• Task objective:
Please transcribe every record below exactly as it appears.

• Stored data:
- Opening Delimiter -

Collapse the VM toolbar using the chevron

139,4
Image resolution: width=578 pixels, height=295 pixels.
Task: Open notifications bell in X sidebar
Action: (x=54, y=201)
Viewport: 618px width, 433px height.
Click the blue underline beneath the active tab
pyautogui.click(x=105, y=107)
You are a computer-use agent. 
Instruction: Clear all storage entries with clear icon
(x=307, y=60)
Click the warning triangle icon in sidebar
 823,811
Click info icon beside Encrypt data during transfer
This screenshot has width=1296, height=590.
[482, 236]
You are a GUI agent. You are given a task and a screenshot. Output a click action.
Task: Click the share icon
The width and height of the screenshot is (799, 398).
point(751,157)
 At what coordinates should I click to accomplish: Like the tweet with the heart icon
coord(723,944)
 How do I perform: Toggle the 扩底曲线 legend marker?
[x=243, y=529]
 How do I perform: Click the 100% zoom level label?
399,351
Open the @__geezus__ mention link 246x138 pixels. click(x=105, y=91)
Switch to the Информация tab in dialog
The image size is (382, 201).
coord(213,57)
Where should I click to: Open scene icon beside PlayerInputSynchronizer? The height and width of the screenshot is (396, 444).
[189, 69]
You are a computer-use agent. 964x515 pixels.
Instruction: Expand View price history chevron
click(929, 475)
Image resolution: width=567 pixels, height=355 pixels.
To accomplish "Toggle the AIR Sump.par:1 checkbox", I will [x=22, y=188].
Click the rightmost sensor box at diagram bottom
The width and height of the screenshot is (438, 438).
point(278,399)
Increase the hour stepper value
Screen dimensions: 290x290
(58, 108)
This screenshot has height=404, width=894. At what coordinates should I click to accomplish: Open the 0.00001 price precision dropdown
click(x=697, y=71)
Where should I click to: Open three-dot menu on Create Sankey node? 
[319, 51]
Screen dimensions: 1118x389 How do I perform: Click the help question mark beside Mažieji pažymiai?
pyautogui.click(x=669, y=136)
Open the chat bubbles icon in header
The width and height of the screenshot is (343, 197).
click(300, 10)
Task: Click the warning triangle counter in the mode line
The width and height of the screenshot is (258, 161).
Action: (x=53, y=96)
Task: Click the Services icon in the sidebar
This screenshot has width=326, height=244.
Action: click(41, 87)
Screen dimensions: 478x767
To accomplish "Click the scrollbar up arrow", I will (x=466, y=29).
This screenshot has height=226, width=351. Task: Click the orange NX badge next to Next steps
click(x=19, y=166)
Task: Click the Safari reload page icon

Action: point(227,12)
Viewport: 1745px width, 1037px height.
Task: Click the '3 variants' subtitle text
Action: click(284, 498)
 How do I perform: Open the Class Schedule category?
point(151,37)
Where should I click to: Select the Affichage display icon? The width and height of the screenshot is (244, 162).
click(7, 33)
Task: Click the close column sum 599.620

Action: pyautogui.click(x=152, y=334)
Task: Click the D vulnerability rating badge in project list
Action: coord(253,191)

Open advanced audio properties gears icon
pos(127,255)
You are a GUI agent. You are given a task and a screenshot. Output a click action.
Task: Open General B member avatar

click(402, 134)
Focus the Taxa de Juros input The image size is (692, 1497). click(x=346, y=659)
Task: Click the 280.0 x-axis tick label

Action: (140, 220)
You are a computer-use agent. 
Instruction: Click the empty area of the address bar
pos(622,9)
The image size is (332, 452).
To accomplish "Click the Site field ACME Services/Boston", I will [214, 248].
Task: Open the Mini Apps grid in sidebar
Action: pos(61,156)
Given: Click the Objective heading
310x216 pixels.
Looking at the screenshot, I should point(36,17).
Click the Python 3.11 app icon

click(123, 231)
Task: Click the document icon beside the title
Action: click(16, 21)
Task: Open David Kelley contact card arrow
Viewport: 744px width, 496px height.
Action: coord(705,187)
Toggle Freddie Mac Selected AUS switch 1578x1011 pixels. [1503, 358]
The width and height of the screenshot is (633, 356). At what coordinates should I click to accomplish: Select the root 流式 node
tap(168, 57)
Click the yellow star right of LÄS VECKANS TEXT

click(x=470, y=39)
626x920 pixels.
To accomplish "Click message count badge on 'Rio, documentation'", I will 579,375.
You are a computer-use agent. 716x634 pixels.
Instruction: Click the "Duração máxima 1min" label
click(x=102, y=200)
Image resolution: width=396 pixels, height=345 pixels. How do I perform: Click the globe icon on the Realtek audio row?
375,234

- Closing Delimiter -

• Expected answer:
Collapse the VM toolbar using the chevron

139,4
Image resolution: width=578 pixels, height=295 pixels.
Task: Open notifications bell in X sidebar
Action: (x=54, y=201)
Viewport: 618px width, 433px height.
Click the blue underline beneath the active tab
pyautogui.click(x=105, y=107)
You are a computer-use agent. 
Instruction: Clear all storage entries with clear icon
(x=307, y=60)
Click the warning triangle icon in sidebar
 823,811
Click info icon beside Encrypt data during transfer
This screenshot has width=1296, height=590.
[482, 236]
You are a GUI agent. You are given a task and a screenshot. Output a click action.
Task: Click the share icon
The width and height of the screenshot is (799, 398).
point(751,157)
 At what coordinates should I click to accomplish: Like the tweet with the heart icon
coord(723,944)
 How do I perform: Toggle the 扩底曲线 legend marker?
[x=243, y=529]
 How do I perform: Click the 100% zoom level label?
399,351
Open the @__geezus__ mention link 246x138 pixels. click(x=105, y=91)
Switch to the Информация tab in dialog
The image size is (382, 201).
coord(213,57)
Where should I click to: Open scene icon beside PlayerInputSynchronizer? The height and width of the screenshot is (396, 444).
[189, 69]
You are a computer-use agent. 964x515 pixels.
Instruction: Expand View price history chevron
click(929, 475)
Image resolution: width=567 pixels, height=355 pixels.
To accomplish "Toggle the AIR Sump.par:1 checkbox", I will [x=22, y=188].
Click the rightmost sensor box at diagram bottom
The width and height of the screenshot is (438, 438).
point(278,399)
Increase the hour stepper value
Screen dimensions: 290x290
(58, 108)
This screenshot has height=404, width=894. At what coordinates should I click to accomplish: Open the 0.00001 price precision dropdown
click(x=697, y=71)
Where should I click to: Open three-dot menu on Create Sankey node? 
[319, 51]
Screen dimensions: 1118x389 How do I perform: Click the help question mark beside Mažieji pažymiai?
pyautogui.click(x=669, y=136)
Open the chat bubbles icon in header
The width and height of the screenshot is (343, 197).
click(300, 10)
Task: Click the warning triangle counter in the mode line
The width and height of the screenshot is (258, 161).
Action: (x=53, y=96)
Task: Click the Services icon in the sidebar
This screenshot has width=326, height=244.
Action: click(41, 87)
Screen dimensions: 478x767
To accomplish "Click the scrollbar up arrow", I will (x=466, y=29).
This screenshot has height=226, width=351. Task: Click the orange NX badge next to Next steps
click(x=19, y=166)
Task: Click the Safari reload page icon

Action: point(227,12)
Viewport: 1745px width, 1037px height.
Task: Click the '3 variants' subtitle text
Action: click(284, 498)
 How do I perform: Open the Class Schedule category?
point(151,37)
Where should I click to: Select the Affichage display icon? The width and height of the screenshot is (244, 162).
click(7, 33)
Task: Click the close column sum 599.620

Action: pyautogui.click(x=152, y=334)
Task: Click the D vulnerability rating badge in project list
Action: coord(253,191)

Open advanced audio properties gears icon
pos(127,255)
You are a GUI agent. You are given a task and a screenshot. Output a click action.
Task: Open General B member avatar

click(402, 134)
Focus the Taxa de Juros input The image size is (692, 1497). click(x=346, y=659)
Task: Click the 280.0 x-axis tick label

Action: (140, 220)
You are a computer-use agent. 
Instruction: Click the empty area of the address bar
pos(622,9)
The image size is (332, 452).
To accomplish "Click the Site field ACME Services/Boston", I will [214, 248].
Task: Open the Mini Apps grid in sidebar
Action: pos(61,156)
Given: Click the Objective heading
310x216 pixels.
Looking at the screenshot, I should point(36,17).
Click the Python 3.11 app icon

click(123, 231)
Task: Click the document icon beside the title
Action: click(16, 21)
Task: Open David Kelley contact card arrow
Viewport: 744px width, 496px height.
Action: coord(705,187)
Toggle Freddie Mac Selected AUS switch 1578x1011 pixels. [1503, 358]
The width and height of the screenshot is (633, 356). At what coordinates should I click to accomplish: Select the root 流式 node
tap(168, 57)
Click the yellow star right of LÄS VECKANS TEXT

click(x=470, y=39)
626x920 pixels.
To accomplish "Click message count badge on 'Rio, documentation'", I will 579,375.
You are a computer-use agent. 716x634 pixels.
Instruction: Click the "Duração máxima 1min" label
click(x=102, y=200)
Image resolution: width=396 pixels, height=345 pixels. How do I perform: Click the globe icon on the Realtek audio row?
375,234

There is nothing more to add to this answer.